Investing is, at its heart, a fairly simple activity. Simple isn’t the same as easy, of course. To succeed as an investor takes work, diligence and practice. But the basic rules for success are not complicated. By continually checking that you are following them, you can significantly increase your chances of earning enough money to achieve some degree of financial security.

One important principle is to remain alert to the latest financial news and to be open to new ideas. You can stay up to date by finding a reliable investment site that offers share tips and hints as well as ideas and motivational tips. Sometimes even just talking with fellow investors can help you to stay focused and positive. Beyond that, though, there are some basic rules that are a vital part of successfully managing any investment portfolio.

Safety margins

It is important to ensure that you always have a margin of safety in your investments. This is largely achieved when first purchasing a stock, but it is something that you can periodically monitor. The best way to ensure a safety margin is to be conservative. When looking at the potential growth of an investment, err on the side of caution. Don’t end up holding mediocre stocks that you paid too much for because of an overly-optimistic assessment of growth.

Minimise costs

There is one important principle to bear in mind when holding investments. The first is that the more often you trade, the higher your costs will be. Every trade you make incurs commission, fees and taxes, so avoid frequently dipping into and out of investments. In the long-term, the costs can add up to make a significant impact on your profits.

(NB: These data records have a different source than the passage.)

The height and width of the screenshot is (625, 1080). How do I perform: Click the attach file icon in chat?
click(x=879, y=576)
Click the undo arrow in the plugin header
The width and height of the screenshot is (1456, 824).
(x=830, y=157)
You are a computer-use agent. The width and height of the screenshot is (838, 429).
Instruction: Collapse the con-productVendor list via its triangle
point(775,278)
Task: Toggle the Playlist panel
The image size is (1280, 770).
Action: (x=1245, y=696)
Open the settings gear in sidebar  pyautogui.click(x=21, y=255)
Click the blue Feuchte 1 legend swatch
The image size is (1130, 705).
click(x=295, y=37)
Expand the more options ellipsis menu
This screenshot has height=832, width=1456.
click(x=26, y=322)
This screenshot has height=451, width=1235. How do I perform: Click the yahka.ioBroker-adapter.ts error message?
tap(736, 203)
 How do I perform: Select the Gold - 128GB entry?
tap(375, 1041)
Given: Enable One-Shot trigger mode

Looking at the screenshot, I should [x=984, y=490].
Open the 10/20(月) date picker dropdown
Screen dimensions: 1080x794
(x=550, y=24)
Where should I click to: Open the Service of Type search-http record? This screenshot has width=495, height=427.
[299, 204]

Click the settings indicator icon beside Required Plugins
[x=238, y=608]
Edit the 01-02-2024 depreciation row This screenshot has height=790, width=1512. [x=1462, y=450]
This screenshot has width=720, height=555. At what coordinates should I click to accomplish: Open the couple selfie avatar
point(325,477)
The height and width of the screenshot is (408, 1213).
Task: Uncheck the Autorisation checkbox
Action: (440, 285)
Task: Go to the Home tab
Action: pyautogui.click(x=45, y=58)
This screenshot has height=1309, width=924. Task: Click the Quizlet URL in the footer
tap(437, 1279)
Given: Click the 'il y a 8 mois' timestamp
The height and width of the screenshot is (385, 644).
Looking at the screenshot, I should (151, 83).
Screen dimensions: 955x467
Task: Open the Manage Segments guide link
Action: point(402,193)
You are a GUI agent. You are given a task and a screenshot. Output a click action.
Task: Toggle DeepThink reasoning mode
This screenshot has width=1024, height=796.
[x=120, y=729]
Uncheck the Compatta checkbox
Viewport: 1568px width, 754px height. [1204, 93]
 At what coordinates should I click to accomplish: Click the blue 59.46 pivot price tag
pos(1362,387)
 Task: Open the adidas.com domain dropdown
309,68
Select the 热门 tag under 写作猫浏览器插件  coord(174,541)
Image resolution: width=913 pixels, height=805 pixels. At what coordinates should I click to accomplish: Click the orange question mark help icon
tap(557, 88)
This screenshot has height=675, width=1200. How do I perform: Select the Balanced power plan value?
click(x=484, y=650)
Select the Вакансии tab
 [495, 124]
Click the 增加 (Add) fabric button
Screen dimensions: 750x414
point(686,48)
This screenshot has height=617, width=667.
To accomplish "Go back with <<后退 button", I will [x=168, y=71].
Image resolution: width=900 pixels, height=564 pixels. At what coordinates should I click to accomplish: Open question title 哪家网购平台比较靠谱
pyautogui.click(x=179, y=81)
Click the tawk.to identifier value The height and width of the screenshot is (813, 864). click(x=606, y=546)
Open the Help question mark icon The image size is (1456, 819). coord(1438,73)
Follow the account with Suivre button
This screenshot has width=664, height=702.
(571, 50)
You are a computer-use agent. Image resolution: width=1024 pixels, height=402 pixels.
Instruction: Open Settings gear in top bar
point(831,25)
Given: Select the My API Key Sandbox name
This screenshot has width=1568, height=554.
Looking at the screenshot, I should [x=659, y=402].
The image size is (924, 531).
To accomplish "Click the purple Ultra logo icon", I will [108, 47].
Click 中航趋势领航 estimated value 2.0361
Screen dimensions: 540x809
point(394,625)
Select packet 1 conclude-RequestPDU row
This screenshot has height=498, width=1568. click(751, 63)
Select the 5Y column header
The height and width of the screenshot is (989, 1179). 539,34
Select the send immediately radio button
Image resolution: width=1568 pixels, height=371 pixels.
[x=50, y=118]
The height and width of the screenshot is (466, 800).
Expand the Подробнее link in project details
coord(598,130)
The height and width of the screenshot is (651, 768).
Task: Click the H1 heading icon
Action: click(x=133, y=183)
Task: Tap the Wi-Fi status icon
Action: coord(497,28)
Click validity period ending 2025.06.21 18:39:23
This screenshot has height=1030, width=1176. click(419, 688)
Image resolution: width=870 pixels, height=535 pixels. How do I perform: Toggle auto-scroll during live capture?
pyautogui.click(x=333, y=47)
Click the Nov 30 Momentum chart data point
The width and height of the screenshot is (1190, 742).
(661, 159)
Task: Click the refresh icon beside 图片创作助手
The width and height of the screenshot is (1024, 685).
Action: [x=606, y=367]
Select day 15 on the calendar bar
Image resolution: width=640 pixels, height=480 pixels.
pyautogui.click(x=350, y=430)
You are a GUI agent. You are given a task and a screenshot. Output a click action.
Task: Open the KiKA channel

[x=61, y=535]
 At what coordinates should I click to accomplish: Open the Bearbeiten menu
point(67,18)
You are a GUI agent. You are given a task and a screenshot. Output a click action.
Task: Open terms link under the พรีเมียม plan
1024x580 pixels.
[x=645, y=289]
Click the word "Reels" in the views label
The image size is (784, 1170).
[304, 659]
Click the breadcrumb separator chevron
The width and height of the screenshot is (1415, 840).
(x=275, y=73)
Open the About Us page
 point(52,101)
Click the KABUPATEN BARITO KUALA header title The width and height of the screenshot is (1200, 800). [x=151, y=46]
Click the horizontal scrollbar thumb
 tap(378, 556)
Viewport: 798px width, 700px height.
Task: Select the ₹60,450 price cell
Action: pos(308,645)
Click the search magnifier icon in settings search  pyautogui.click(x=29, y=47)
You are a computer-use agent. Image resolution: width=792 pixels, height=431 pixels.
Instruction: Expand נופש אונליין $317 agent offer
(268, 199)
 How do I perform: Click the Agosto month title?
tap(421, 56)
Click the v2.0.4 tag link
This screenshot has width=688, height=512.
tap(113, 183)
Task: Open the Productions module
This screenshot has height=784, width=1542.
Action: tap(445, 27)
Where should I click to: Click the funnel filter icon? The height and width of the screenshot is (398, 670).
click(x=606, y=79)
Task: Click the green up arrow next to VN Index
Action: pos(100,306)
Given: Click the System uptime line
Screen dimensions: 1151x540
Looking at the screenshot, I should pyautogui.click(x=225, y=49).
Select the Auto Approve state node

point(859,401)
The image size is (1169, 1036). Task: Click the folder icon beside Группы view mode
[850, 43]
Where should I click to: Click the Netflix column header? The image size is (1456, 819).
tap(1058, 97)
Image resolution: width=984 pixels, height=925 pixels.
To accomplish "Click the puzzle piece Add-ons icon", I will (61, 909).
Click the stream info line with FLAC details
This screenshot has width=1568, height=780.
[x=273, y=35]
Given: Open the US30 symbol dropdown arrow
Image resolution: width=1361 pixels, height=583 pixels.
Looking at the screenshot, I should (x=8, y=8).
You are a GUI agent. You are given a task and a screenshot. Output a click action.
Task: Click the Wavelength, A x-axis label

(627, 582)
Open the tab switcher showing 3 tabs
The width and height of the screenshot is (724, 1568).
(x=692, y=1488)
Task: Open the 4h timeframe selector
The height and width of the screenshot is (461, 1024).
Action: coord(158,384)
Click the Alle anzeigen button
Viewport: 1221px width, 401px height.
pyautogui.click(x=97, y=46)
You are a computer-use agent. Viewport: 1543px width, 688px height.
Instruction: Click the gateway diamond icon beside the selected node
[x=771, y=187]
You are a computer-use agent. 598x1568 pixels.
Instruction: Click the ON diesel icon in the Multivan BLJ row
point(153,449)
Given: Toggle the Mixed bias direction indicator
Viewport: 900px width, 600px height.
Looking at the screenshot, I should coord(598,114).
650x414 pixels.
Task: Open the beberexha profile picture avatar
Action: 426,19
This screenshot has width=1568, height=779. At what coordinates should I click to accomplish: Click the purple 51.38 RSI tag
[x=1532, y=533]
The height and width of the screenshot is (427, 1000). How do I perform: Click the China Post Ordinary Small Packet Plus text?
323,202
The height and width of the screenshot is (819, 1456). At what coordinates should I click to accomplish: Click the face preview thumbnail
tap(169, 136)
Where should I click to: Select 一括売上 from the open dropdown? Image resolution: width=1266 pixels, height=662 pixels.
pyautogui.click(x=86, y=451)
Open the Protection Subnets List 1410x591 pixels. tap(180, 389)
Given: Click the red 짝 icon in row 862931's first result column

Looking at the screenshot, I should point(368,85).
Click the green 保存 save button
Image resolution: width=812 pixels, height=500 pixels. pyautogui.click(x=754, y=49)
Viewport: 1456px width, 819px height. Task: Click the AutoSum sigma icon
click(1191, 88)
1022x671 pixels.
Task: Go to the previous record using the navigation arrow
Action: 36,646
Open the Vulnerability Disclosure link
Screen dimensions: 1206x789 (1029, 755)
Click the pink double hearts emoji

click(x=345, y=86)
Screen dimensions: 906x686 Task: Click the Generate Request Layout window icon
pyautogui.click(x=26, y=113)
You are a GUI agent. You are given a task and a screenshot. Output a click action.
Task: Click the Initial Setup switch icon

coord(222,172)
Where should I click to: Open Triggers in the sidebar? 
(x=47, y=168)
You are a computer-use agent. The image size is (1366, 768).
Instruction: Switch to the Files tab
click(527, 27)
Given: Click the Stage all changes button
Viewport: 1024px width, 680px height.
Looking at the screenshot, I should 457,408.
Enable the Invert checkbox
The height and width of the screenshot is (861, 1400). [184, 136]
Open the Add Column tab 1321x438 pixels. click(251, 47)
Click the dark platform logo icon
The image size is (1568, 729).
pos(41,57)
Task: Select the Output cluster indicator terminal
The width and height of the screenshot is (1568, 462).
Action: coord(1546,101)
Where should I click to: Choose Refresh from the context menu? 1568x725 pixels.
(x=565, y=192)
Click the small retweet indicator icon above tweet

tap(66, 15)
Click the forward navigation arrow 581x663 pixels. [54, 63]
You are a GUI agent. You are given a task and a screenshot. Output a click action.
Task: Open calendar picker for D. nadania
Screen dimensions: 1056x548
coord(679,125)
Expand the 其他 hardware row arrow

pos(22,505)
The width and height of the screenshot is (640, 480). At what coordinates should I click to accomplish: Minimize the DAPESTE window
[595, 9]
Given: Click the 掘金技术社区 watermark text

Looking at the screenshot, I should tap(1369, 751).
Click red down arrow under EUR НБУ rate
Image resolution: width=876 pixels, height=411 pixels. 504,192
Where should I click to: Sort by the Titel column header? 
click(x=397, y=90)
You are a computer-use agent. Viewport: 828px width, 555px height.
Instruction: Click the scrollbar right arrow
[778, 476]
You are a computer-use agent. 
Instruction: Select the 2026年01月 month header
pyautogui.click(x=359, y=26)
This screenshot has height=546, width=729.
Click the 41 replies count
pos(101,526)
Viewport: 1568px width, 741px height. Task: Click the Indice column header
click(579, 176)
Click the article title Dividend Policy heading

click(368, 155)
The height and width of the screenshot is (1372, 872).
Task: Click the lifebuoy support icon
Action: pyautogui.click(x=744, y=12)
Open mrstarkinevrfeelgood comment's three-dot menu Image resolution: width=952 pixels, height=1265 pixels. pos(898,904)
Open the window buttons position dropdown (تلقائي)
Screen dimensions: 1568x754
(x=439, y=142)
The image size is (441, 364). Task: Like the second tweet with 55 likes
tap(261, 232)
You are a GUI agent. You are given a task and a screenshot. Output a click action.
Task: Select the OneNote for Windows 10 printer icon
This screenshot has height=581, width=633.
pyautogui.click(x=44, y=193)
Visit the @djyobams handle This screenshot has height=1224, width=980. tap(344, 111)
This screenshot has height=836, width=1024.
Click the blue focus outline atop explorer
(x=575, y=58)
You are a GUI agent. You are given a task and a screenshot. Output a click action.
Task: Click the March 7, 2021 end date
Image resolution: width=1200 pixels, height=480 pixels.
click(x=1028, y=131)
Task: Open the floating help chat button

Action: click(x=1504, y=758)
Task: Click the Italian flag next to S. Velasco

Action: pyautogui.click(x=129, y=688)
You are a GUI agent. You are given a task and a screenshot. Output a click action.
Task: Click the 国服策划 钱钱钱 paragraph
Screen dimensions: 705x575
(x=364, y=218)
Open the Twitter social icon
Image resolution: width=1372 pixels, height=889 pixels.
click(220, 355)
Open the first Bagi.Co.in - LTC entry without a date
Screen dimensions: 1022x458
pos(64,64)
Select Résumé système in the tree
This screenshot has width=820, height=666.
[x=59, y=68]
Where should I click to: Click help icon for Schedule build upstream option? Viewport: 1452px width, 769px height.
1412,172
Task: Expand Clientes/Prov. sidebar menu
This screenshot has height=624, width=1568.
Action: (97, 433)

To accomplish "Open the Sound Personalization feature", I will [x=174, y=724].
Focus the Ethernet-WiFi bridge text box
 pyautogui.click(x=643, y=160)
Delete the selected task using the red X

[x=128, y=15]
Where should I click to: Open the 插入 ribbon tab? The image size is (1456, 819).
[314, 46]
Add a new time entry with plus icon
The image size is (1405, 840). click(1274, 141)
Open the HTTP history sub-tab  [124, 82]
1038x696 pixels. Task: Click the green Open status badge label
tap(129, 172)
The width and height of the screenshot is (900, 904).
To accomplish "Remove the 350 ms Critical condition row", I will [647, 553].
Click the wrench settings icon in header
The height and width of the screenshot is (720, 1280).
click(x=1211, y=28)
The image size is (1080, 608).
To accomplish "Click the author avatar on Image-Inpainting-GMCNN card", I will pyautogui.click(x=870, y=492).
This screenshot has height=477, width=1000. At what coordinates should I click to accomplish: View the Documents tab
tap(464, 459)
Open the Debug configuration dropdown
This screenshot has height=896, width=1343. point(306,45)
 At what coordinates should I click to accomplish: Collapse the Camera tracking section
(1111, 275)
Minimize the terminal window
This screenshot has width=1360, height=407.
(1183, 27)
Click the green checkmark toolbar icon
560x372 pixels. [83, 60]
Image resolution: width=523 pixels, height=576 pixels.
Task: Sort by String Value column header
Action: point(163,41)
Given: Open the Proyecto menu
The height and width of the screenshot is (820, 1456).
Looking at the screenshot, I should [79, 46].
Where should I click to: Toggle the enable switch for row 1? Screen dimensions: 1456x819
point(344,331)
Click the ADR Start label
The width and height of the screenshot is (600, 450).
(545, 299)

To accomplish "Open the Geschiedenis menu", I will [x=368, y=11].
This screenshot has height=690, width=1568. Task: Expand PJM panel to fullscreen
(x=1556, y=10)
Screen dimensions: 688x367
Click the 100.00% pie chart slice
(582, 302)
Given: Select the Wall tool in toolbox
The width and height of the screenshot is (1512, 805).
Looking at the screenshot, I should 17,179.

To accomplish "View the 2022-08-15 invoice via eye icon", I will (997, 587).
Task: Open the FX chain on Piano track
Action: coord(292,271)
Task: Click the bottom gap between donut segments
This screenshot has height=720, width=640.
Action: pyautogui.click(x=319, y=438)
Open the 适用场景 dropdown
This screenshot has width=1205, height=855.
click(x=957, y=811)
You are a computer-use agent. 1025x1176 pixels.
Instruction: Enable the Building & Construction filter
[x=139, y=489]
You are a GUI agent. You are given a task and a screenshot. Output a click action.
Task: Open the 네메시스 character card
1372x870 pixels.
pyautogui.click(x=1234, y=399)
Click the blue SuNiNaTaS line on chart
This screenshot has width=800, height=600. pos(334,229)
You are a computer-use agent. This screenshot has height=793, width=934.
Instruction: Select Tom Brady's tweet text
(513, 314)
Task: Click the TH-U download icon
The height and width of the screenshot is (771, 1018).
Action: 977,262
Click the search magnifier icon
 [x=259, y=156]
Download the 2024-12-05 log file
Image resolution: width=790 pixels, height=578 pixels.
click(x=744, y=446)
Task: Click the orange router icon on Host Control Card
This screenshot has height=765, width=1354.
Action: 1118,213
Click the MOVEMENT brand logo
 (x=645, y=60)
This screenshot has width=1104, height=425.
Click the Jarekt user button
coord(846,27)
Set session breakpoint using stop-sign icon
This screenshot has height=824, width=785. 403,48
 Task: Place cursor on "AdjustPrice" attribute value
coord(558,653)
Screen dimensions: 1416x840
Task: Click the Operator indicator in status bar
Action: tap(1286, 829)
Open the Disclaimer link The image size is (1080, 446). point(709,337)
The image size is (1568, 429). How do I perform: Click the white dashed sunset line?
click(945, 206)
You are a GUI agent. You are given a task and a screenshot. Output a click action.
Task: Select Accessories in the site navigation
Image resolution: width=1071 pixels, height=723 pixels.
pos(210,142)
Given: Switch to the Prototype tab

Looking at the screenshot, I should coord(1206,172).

Focus on performance not stock price

One of the biggest mistakes that people make when managing their investments is to focus on the stock price. The current market price of a particular asset may go up or down, but in the long-term, it will simply follow the basic cash-generating performance of the asset itself.

Back in the 1970s, the financial crash persuaded many people in the US to sell perfectly good assets simply because the stock price had plummeted. Yet most of those assets, including banks, pharmaceutical companies, hotels and manufacturers were continuing to make a profit and those who held on to their stocks enjoyed considerable compound interest over the next few years. The lesson here is to ignore stock price and focus on the asset itself.

Regular reviews

While you should always lean towards holding investments for the longer term rather than frequently trading them, an important part of investment management is to regularly review your portfolio. Make sure that your investments are performing in line with expectations, monitor your risk exposure and make any necessary adjustments.


Too many investors place their emphasis on the business of buying and selling, but the key to successful investment is in the long-term. By managing your investments consistently, and following these tips, you can increase your chances of turning your investment portfolio into a very profitable venture.